Asser hat sich bereits assimiliert in ihrer neuen beruflichen Heimat: "In Bonn gefällt es mir richtig gut. Hier möchte ich nicht nur meine fachlichen Fähigkeiten weiter verbessern, sondern auch meine Deutschkenntnisse."

Da die Ausbildung im EU-Land Griechenland gleichwertig ist, kann Asser nach einer kurzen Anerkennungszeit in Deutschland als Pflegefachkraft arbeiten.

Kenntnisse der hiesigen Fachausdrücke fehlten zunächst

Mit zwei griechischen Kolleginnen startete Asser zunächst für zwei Wochen in der Pflegeschule am Bonner Universitätsklinikum.

Denn obwohl es in der griechischen Ausbildung kaum praktische Differenzen zur deutschen gibt, fehlen doch Kenntnisse der hiesigen Fachausdrücke.

"Sie haben uns schon gezeigt, dass sie ein gut ausgebildetes Trio sind und gut lernen können. Doch gerade so viele sprachliche Fortschritte in dieser kurzen Zeit finde ich enorm", so Pflegedirektor Pröbstl.

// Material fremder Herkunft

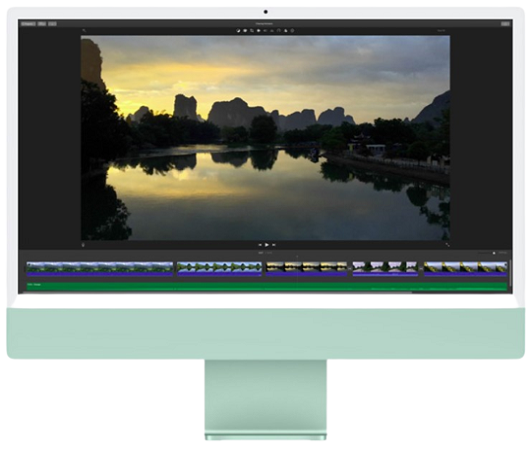This screenshot has width=530, height=450.
Task: Select the sunset lake clip thumbnail in the timeline
Action: pyautogui.click(x=307, y=269)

Innerhalb des 80-köpfigen Intensiv-Pflegeteams der Bonner Uniklinik bekam jede der drei Hellenen je einen Praxisanleiter als Mentor zur Seite gestellt.

So können sie nach eigenen Angaben unter kompetenter Fachanleitung auf einer hervorragend ausgestatteten Intensivstation die Besonderheiten der intensivmedizinischen Pflege lernen.

Insgesamt sechs Monate werden sie nach den hiesigen Standards zu Intensivpflegekräften fortgebildet und drücken mindestens einmal pro Woche die Schulbank in der Pflegeschule. Zusätzlich besuchen sie über Randstad organisierte Deutschkurse.

Wenn alles zur Zufriedenheit aller klappt, hat die Universitätsklinik Bonn den Novizen bereits die Übernahme im nächsten Jahr in Aussicht gestellt.

"Alle drei sind gut angekommen und mit raschen Fortschritten dabei. Bei der intensivmedizinischen Betreuung stehen sie noch am Anfang", sagt Betriebswirtin und Intensivfachkrankenschwester Rita Graw, Stationsleitung der Intensivstation, die mit der Integration der drei Neulinge in das Team betraut ist.